** WHAT THE TASK REQUIRES **
Within the records below, reproduce without change the lines from the line that has "Click Call of" through the line that has "Open the script preset dropdown", and only those.

*** INPUT FOR THIS TASK ***

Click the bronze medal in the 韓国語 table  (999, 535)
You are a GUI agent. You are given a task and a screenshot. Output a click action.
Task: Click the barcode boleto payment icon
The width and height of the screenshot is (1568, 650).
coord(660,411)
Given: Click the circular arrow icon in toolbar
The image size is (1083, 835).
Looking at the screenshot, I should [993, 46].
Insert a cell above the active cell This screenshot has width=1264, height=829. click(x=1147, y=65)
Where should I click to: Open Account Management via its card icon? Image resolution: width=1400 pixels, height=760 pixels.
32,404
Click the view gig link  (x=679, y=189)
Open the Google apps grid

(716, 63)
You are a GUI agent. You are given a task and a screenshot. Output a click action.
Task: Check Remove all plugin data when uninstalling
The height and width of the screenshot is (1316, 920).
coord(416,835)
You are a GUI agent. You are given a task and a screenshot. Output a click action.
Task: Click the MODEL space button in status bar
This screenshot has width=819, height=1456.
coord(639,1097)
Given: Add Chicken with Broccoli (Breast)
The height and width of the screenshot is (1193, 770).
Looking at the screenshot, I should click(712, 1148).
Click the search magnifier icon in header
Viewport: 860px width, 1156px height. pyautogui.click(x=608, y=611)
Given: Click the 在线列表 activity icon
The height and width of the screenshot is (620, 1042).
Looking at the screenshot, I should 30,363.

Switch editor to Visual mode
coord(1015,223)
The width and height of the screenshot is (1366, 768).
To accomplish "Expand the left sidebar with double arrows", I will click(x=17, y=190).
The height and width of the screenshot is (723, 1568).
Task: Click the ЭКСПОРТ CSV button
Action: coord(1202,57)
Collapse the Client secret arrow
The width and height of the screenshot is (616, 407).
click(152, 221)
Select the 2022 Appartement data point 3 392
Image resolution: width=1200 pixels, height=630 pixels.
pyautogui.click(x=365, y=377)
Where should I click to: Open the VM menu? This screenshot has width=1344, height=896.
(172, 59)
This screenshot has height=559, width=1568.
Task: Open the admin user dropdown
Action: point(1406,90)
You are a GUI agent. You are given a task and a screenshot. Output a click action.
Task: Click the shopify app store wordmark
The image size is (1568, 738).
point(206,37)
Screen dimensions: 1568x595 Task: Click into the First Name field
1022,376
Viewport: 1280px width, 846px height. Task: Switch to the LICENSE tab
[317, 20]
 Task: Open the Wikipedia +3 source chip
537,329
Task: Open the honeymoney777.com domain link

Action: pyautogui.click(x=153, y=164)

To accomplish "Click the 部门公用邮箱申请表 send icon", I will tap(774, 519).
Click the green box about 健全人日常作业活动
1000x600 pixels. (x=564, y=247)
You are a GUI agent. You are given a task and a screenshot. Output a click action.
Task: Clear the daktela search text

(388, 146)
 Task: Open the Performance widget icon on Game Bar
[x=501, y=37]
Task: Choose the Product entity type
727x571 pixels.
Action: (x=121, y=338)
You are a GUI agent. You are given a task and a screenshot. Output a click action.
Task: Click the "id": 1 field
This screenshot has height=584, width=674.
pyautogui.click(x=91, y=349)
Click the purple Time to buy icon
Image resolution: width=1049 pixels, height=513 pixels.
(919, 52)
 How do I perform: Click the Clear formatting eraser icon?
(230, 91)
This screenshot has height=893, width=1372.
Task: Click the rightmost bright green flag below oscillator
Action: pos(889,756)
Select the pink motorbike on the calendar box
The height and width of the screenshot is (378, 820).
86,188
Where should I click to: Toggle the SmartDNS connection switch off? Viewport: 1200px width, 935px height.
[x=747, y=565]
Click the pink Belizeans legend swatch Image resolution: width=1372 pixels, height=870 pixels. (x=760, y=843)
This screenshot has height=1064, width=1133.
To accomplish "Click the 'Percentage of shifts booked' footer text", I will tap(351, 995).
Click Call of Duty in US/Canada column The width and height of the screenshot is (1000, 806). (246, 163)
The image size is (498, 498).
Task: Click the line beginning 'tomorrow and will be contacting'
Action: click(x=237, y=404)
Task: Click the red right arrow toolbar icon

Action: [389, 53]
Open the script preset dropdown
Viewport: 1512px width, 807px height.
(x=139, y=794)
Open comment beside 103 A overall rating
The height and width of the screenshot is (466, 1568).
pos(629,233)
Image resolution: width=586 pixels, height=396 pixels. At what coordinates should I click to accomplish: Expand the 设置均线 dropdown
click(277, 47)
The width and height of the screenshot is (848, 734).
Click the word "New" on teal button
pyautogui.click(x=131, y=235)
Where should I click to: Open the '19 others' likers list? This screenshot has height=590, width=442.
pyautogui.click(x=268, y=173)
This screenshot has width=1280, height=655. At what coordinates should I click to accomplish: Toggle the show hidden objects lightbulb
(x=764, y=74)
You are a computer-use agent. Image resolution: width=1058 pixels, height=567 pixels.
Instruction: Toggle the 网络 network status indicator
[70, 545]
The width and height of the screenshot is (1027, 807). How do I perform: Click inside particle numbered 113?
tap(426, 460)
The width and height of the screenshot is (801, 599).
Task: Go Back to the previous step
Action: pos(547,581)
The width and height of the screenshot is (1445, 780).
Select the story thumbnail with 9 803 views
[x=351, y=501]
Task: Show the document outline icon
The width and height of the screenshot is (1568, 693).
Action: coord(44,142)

*** End of INPUT FOR THIS TASK ***

** ANSWER TO THIS PROBLEM **
Click Call of Duty in US/Canada column The width and height of the screenshot is (1000, 806). (246, 163)
The image size is (498, 498).
Task: Click the line beginning 'tomorrow and will be contacting'
Action: click(x=237, y=404)
Task: Click the red right arrow toolbar icon

Action: [389, 53]
Open the script preset dropdown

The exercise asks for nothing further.